As a standout photographer for America’s black press, the bold newsman often went places where technically he had no right to be. It was almost a sense of entitlement, really, as if he innately understood his special place in history. He’d covered the civil rights movement from its very dawn in Mississippi in 1955 with the murder of Emmett Till. He’d shot so many of the big stories—Montgomery, Little Rock, Ole Miss, the lynching of Mack Charles Parker and the assassination of Medgar Evers in Jackson, Mississippi, where Withers was manhandled by police—that years later the movement’s thankful leaders knighted the underpaid newshound with his own precious but informal title, the “Original Photographer of the Civil Rights Movement.”
So it was in the late-night madness of April 4, 1968, that Withers navigated Memphis’s riot-torn streets, determined to see King one last time.
He made his way from the Lorraine Motel, where King was shot, tagging along with the fallen leader’s grieving party, with Ralph Abernathy and the others, to the Lewis Funeral Home, a stately, two-story frame house adorned with a red-tiled roof and a columned porch overlooking the massive Foote Homes public housing project, home to one of America’s largest concentrations of poor families. There, he found King’s unclothed body on a cold embalming table.

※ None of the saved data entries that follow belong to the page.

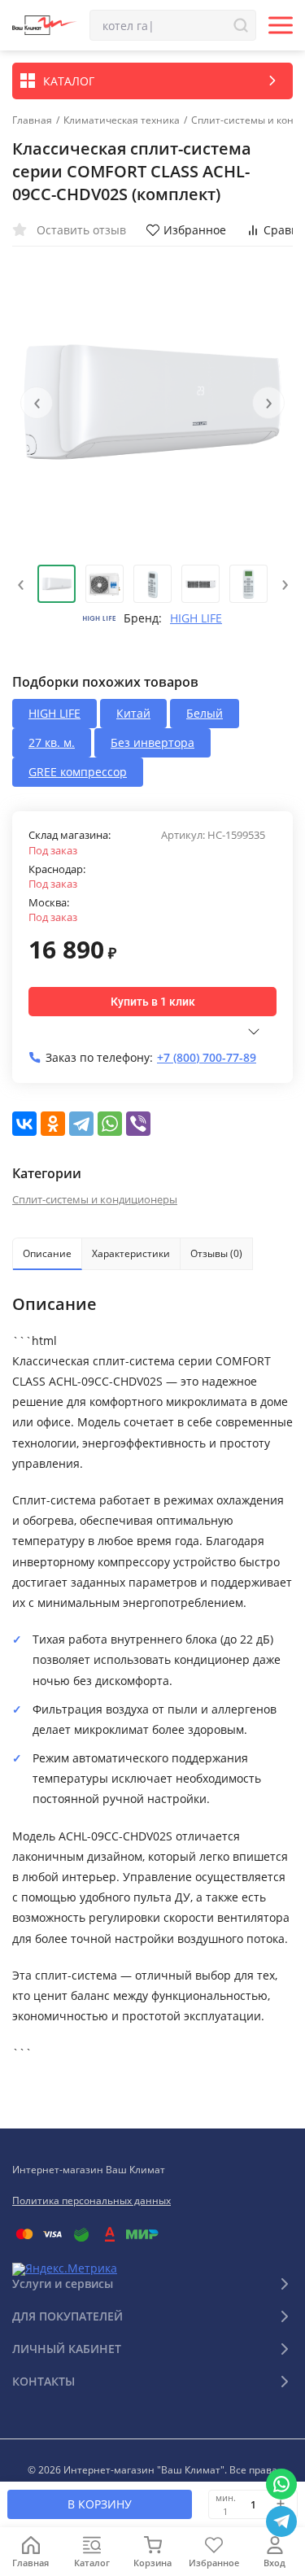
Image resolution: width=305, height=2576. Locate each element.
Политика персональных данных (91, 2200)
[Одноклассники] (53, 1123)
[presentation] (36, 402)
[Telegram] (81, 1123)
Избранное (194, 230)
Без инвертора (152, 742)
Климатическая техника (121, 120)
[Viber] (138, 1123)
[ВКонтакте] (24, 1123)
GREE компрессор (77, 771)
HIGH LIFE (196, 618)
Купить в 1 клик (153, 1001)
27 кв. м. (51, 742)
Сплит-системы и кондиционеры (94, 1199)
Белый (204, 713)
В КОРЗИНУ (100, 2504)
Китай (133, 713)
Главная (32, 120)
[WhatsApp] (110, 1123)
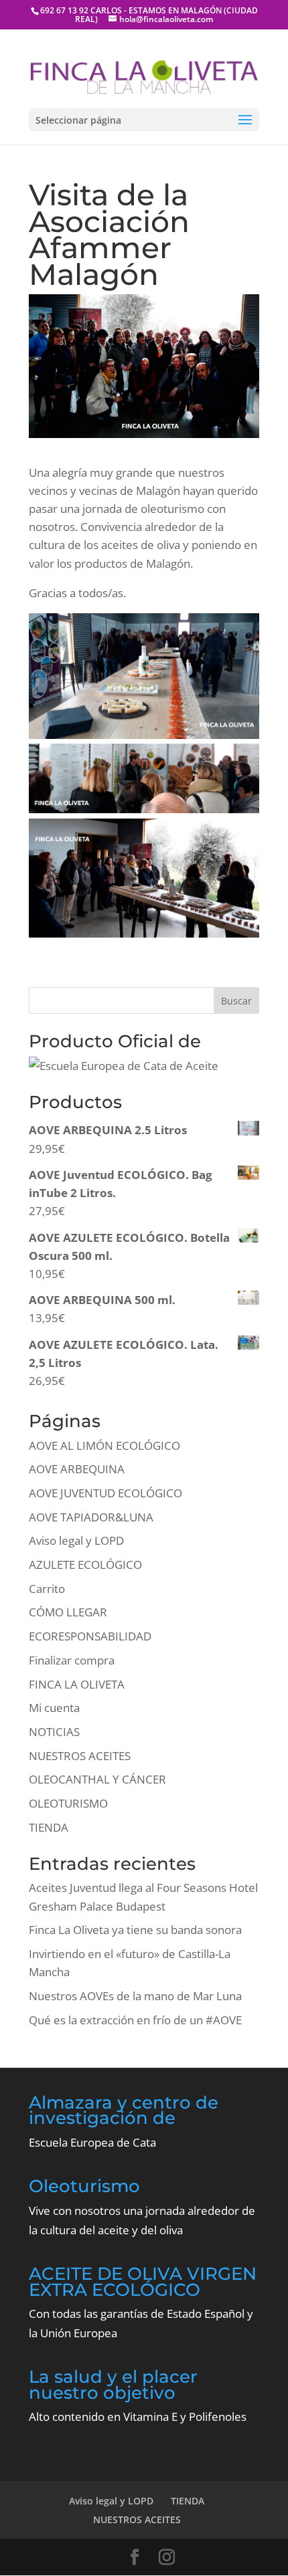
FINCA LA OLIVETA (77, 1684)
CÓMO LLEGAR (68, 1612)
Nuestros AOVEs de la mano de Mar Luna (135, 1996)
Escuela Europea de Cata (92, 2142)
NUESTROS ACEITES (80, 1755)
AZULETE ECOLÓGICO (85, 1564)
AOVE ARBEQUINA (77, 1469)
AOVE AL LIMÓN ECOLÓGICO (104, 1445)
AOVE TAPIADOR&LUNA (91, 1517)
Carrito (47, 1588)
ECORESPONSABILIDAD (90, 1636)
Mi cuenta (54, 1707)
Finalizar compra (72, 1660)
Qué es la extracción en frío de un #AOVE (135, 2020)
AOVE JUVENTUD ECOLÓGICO (105, 1493)
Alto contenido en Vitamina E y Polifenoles (137, 2416)
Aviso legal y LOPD (76, 1540)
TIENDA (48, 1827)
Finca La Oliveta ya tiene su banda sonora (135, 1929)
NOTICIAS (54, 1731)
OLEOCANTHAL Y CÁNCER (97, 1779)
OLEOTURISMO (68, 1803)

“I just took it on my own and went to the morgue and walked in and there he was,” he would recall years later.
Nothing in Withers’s thirteen-year career had prepared him for this.
As he readied his camera in the morgue room, arranging to take the first news photos of King in death, he found himself looking at someone—at something—he hardly recognized.
Jagged, white bone protruded from a large bullet hole in King’s jaw. Tgere was an even larger wound in his neck — this one big enough to poke a fist into.
The injuries came in a horrific, one-two punch when a sniper’s bullet whistling at 2,900 feet per second spiraled through his jawbone, exited under his chin, then reentered his body at the neck. Tumbling end over end on its reentry, the lead slug cut like a ripsaw through his upper spine, severing it, before funally coming to rest just under the skin behind King’s left shoulder blade.
But the greatest horror came at the sight of King’s head. The top of it was gone — completely missing. Autopsy surgeons at St. Joseph’s Hospital had sawed out an 8-by-5-inch oval section of King’s skull to remove and examine his brain.
Withers saw the severed skull piece on the embalming table next to King’s body. He picked it up. It was soft and fuzzy on one side where the hair and scalp still clung to the bone. In this surreal moment, cradling the head crown of America’s greatest civil rights leader in his fingers, Withers gazed into the open cavity. Then, ever so gently, he fitted it back on top of King’s head.
“His head was full of paper,” Withers would recall years later, describing in his peculiar, singsong voice how “I put his skull back in his head.”
Withers didn’t take any pictures — not yet. He could have photographed the gore and profited from it. But he opted instead to wait on undertaker Robert Lewis, who’d known Withers for years and who approved his visit to the morgue that night. It was only after Lewis completed his work, dressing King in a dark, silk suit and fleshing out the horrendous injuries, that Withers snapped pictures of King in his casket — the very first of many media pictures taken of King’s body in the aftermath of his shocking murder in Memphis.
“I didn’t take any pictures until Mr. Lewis got him dressed because I thought, ethically, I had no business totally in there,” Withers said. “And so I wouldn’t embarrass the undertaker by taking pictures within his private morgue room.”
Withers told this most sensational story at different times over his life and it intrigued me. I can’t recall when I first heard it. But the more I learned about him the more curious I became. If Jim was right about Ernest being an informant, it seems the FBI couldn’t have found a more resourceful person for the job.